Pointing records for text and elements

----

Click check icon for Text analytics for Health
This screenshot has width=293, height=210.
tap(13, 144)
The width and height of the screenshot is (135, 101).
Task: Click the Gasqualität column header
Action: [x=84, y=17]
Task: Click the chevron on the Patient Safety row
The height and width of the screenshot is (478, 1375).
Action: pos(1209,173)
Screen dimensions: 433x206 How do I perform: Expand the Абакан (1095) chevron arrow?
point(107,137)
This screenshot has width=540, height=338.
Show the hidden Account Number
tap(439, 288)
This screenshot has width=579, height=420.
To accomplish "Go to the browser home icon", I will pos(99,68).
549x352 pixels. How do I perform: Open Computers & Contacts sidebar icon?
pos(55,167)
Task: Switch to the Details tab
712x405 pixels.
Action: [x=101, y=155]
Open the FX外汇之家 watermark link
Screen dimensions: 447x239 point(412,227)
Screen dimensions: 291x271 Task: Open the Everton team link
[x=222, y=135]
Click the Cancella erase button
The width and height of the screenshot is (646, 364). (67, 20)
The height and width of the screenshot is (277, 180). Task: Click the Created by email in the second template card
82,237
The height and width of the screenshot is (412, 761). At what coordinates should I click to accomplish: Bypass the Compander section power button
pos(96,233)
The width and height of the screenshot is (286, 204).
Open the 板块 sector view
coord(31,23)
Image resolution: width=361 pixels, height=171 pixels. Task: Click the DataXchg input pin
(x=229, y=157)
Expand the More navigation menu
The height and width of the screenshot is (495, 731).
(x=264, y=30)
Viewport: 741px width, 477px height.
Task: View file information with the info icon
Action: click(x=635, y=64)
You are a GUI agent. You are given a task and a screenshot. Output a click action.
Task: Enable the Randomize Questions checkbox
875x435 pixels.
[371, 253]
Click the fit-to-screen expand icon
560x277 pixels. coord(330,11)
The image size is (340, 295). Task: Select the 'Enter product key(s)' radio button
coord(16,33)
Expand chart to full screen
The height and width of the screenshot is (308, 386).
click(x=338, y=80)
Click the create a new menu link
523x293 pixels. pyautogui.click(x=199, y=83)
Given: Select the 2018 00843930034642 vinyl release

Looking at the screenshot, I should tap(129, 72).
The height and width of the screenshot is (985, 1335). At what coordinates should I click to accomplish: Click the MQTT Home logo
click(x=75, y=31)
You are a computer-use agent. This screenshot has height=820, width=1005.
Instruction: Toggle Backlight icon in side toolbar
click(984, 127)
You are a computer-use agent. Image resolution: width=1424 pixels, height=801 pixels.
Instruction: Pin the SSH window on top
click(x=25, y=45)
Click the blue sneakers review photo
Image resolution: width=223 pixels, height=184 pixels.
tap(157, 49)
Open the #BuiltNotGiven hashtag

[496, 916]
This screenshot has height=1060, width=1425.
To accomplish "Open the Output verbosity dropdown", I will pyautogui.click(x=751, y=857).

----

## YOUR INSTRUCTIONS
Reproduce the items word for word, starting at their first line and ending at the line that contains "coord(16,33)".

## ANSWER TO THIS PROBLEM
Click check icon for Text analytics for Health
This screenshot has width=293, height=210.
tap(13, 144)
The width and height of the screenshot is (135, 101).
Task: Click the Gasqualität column header
Action: [x=84, y=17]
Task: Click the chevron on the Patient Safety row
The height and width of the screenshot is (478, 1375).
Action: pos(1209,173)
Screen dimensions: 433x206 How do I perform: Expand the Абакан (1095) chevron arrow?
point(107,137)
This screenshot has width=540, height=338.
Show the hidden Account Number
tap(439, 288)
This screenshot has width=579, height=420.
To accomplish "Go to the browser home icon", I will pos(99,68).
549x352 pixels. How do I perform: Open Computers & Contacts sidebar icon?
pos(55,167)
Task: Switch to the Details tab
712x405 pixels.
Action: [x=101, y=155]
Open the FX外汇之家 watermark link
Screen dimensions: 447x239 point(412,227)
Screen dimensions: 291x271 Task: Open the Everton team link
[x=222, y=135]
Click the Cancella erase button
The width and height of the screenshot is (646, 364). (67, 20)
The height and width of the screenshot is (277, 180). Task: Click the Created by email in the second template card
82,237
The height and width of the screenshot is (412, 761). At what coordinates should I click to accomplish: Bypass the Compander section power button
pos(96,233)
The width and height of the screenshot is (286, 204).
Open the 板块 sector view
coord(31,23)
Image resolution: width=361 pixels, height=171 pixels. Task: Click the DataXchg input pin
(x=229, y=157)
Expand the More navigation menu
The height and width of the screenshot is (495, 731).
(x=264, y=30)
Viewport: 741px width, 477px height.
Task: View file information with the info icon
Action: click(x=635, y=64)
You are a GUI agent. You are given a task and a screenshot. Output a click action.
Task: Enable the Randomize Questions checkbox
875x435 pixels.
[371, 253]
Click the fit-to-screen expand icon
560x277 pixels. coord(330,11)
The image size is (340, 295). Task: Select the 'Enter product key(s)' radio button
coord(16,33)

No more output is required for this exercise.